» Passage given:
* * * *
Representing geometric series as sum of binomial coefficients I was learning generating functions, where faced following:

$$(1-x)^{-n}=\sum_{i=0}^\infty\binom{n+i-1}{i}x^i$$

I didn't get how is this arrived. I tried out to prove this to me. But failed.
Using binomial theorem, I can get that 
$$(1-x)^{-n}=\sum_{i=0}^\infty\binom{-n}{i}x^i$$
However I realize that, I am first time facing $-$ve $n$ in $\binom{-n}{i}$ and I dont know how to solve this. I tried but reached to something involving $-$ve factorial. Googling revealed that $(-n)!$ is somewhat undefined. Wolfram says $(-4)!$ is complex infinity. I also came across this thread which solves 
$$\binom{-4}{3}=\frac{(-4)_3}{3!}$$
I didnt get how this equality is arrived. 
Overall I am lost.
 A: There are several ways to derive the result; I’ll start with the one using the binomial theorem. What you have isn’t quite right: the $x$ term in $1-x$ is negative, so it should be
$$(1-x)^{-n}=\sum_{k\ge 0}\binom{-n}k(-x)^k=\sum_{k\ge 0}\binom{-n}k(-1)^kx^k\;.$$
For $\binom{-n}k$ you need to know the full definition of the binomial coefficient: for all real $x$ and non-negative integers $k$ we define
$$\binom{x}k=\frac{x^{\underline k}}{k!}=\frac{x(x-1)(x-2)\ldots(x-k+1)}{k!}\;;$$
you can check that this agrees with the more familiar definition when $x$ is a non-negative integer. Now we have
$$\begin{align*}
\binom{-n}k&=\frac{(-n)^{\underline k}}{k!}\\
&=\frac{(-n)(-n-1)(-n-2)\ldots(-n-k+1)}{k!}\\
&=(-1)^k\cdot\frac{n(n+1)(n+2)\ldots(n+k-1)}{k!}\\
&=(-1)^k\cdot\frac{(n+k-1)!}{k!(n-1)!}\\
&=(-1)^k\binom{n+k-1}k\;,
\end{align*}$$
so that
$$(1-x)^{-n}=\sum_{k\ge 0}(-1)^k\binom{n+k-1}k(-1)^kx^k=\sum_{k\ge 0}\binom{n+k-1}kx^k\;,$$
since $(-1)^k(-1)^k=(-1)^{2k}=1$.
* * * *
» Available data:
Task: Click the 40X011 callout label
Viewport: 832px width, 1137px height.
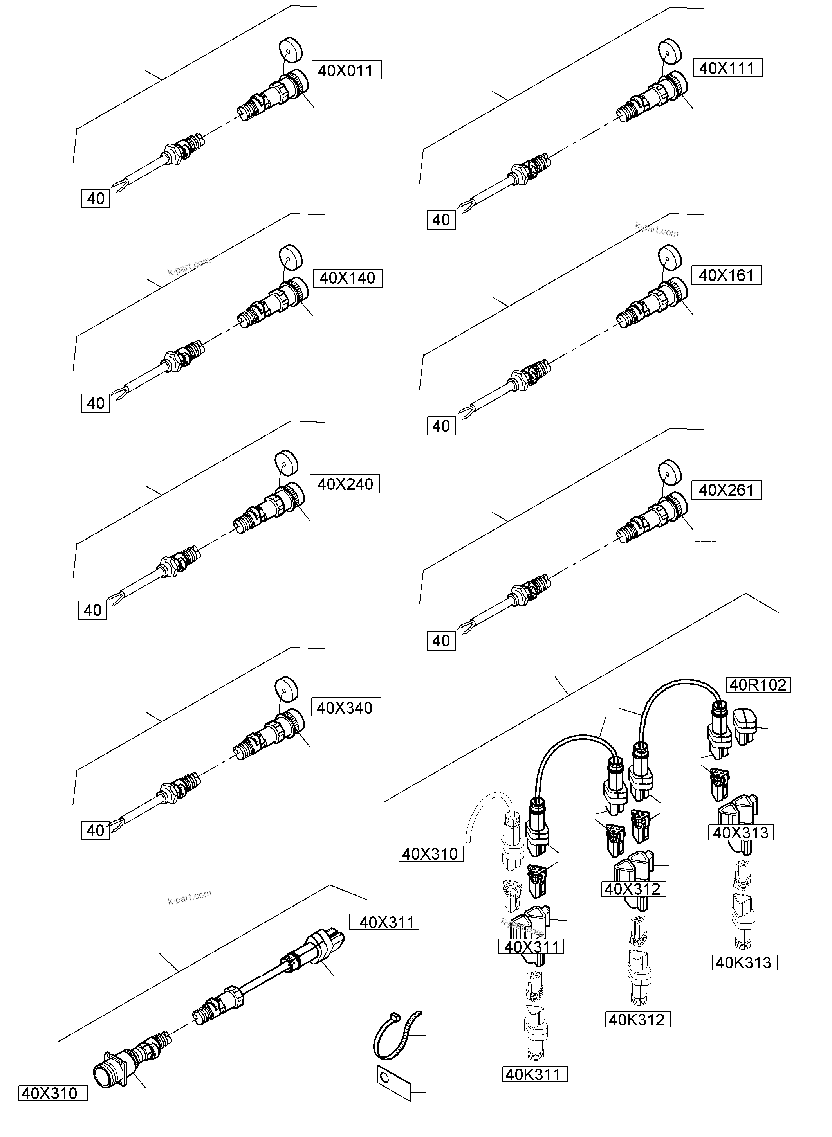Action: tap(347, 70)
* * * *
» Directive: In the forum thread on generating functions, what does the asker say Wolfram gives as the value of (-4)!?

» Written solution: Complex infinity.